The simplified implementation logic.

Figure 8

On-stie bricklaying (left) and the built outcome of West façade (right).

Project discussion

The successful realisation of YAH benefits from the designer's increased agency of design materialisation, the back-and-forth negotiation between the digital and the physical, and the serendipities emerged from the local craftsmanship. The authors were able to combine the strategy of anexact architecture with the PAR-based design practice, achieve a pragmatic outcome by progressively harnessing project complexity. However, the major vibrancy of the project was not settled until a series of cyclical research have been carried out regarding the project-specific peculiarities and local construction affordance (Figure 9). For example, the ‘plan’ and ‘act’ of the façade design modification can only take place after the ‘observe’ of construction errors and the ‘reflect’ from the site survey. This is due to the nature of a high-touch design delivery process where uncertainties can only be addressed during implementation. Even though the built outcome of YAH is satisfactory, deviations are spotted in more than half of the West façade (Figure 10). Hence, for a better control over project materialisation, design optimisations must engage with pre-construction matters.

Figure 9

PAR-based design practice of YAH.

Figure 10

As-built analysis of the West façade.

Yibin International Bamboo Products Trading Centre: increased control over project complexity

Yibin International Bamboo Products Trading Centre (YIBPTC) is a multipurpose convention centre that locates in Yibin, Sichuan. Because people commonly see bamboo as banal materials and wrongfully associate it with temporary structures (Ngo, 2013), this building was designed as a showcase of permanent bamboo architecture in urban context. Bamboo's cylindrically hollow shape and fibre composition promise its structural efficiency when used in construction, hence, recent design studies have been expanding the formal repertoire of bamboo architecture. By relying on the material's bending property, experimental projects like ZCB Bamboo Pavilion (Hong Kong, China, 2018) (Crolla, 2017), INBAR Pavilion of the International Horticultural Exhibition (Beijing, China, 2019) (Laverde, 2022) and IBUKU green school (Bali, Indonesia, 2021) (Stathaki, 2021) illustrate the potential of using bamboo poles in non-standard design practices. YIBPTC contains a curved roof that is supported by bamboo trusses. Its exterior structure encompasses continuous bamboo vaults and the largest span of which is over 58 m (Figure 11). Having learnt from the design delivery experience of YAH, in this project, the authors further increased the control over project complexity.

Figure 11

Aerial view of Yibin International Bamboo Products Trading Centre.

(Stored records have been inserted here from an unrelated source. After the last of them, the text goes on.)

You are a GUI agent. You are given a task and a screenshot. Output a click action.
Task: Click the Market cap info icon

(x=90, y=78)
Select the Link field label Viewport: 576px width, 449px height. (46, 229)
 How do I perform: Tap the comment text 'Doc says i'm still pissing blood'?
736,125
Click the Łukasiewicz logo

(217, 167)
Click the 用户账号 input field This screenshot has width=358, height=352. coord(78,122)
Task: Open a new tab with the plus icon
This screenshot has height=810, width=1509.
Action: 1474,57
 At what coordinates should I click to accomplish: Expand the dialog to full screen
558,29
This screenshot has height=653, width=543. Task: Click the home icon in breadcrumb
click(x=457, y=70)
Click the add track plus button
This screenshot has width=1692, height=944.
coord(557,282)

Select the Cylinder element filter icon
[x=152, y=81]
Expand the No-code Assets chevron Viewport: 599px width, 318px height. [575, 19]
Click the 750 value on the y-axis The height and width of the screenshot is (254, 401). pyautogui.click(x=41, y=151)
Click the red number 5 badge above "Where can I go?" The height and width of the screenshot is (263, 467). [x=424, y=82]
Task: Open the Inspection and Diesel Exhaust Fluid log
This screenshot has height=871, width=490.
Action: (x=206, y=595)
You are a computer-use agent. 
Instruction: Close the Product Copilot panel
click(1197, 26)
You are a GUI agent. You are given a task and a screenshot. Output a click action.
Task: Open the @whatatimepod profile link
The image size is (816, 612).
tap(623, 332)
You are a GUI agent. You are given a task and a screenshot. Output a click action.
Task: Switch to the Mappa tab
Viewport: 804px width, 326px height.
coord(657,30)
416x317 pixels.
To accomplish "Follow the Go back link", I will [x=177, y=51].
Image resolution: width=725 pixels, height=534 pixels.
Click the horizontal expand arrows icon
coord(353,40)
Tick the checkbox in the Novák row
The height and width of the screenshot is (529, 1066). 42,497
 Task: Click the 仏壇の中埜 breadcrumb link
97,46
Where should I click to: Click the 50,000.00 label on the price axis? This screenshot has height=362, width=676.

Pre-construction design optimisation

The design of YIBPTC utilised the material properly for both structural and non-structural purposes. The two-story convention centre includes 5 exhibition halls that are symmetrically positioned in two wings. The building's roof surface occupies more than 14,000 square metres area, sits on a hybrid two-way truss system. Having considered the non-standard truss components and the material imperfection, the authors decided to pursue a trade-off in structural design to avoid unpredictable deformations. Therefore, the spandrel-braced trusses along the building's long direction were designed as hybrid structures. The top chords, verticals, and diagonals of the trusses are made from rectangular steel tubes, which also help to shape the roof geometry. The bottom chords of the trusses, which are arches only take tension and compression, are made from bamboo poles. There are 14 bamboo poles with an average radius of 50 mm in each arch. Figure 12 is an illustration of the multi-material spandrel-braced truss where the bamboo poles are bundled and mounted on the verticals to ensure the holistic integrity.

Figure 12

Spandrel-braced truss details.

The realisation of the exterior bamboo vaults surrounding the building envelope was also challenging. Like YAH, the non-standard design of YIBPTC could be fully described with parametric models, allowing a morphable design intent with rigours ambiguity. Unlike the previous case, the design practice of YIBPTC was a commercial activity that involved various stakeholders. This has increased the level of indeterminacy as extra design requirements might emerge at any time. Instead of working directly with fabricators and contractors, in this case, the authors must produce annotation drawings as part of the official submittals. Therefore, an early harnessing of the project complexity has been a necessity in the pre-construction phase because the non-linear bamboo components would be difficult to annotate with plans and sections. At the time, only manual bamboo craftsmanship was available. The local fabricators heat bent the bamboo structure components using nothing but a blowtorch and a customised guide (Figure 13 left). These handmade segments were then bundled and connected into arches on-site. When being lifted, the influence of gravity and bending force also caused unexpected deformation in bamboo components, making it challenging for the on-site assembly (Figure 13 right). With all the consideration of latent uncertainties, the authors simplified the design by only adopting singly curved vaults in the exterior bamboo structure. The pre-construction design optimisation allowed the project to firmly develop around the local constraints, secured an effective transition from the parametric model to planar drawings.

Figure 13

Bamboo component fabrication (left) and assembly (right).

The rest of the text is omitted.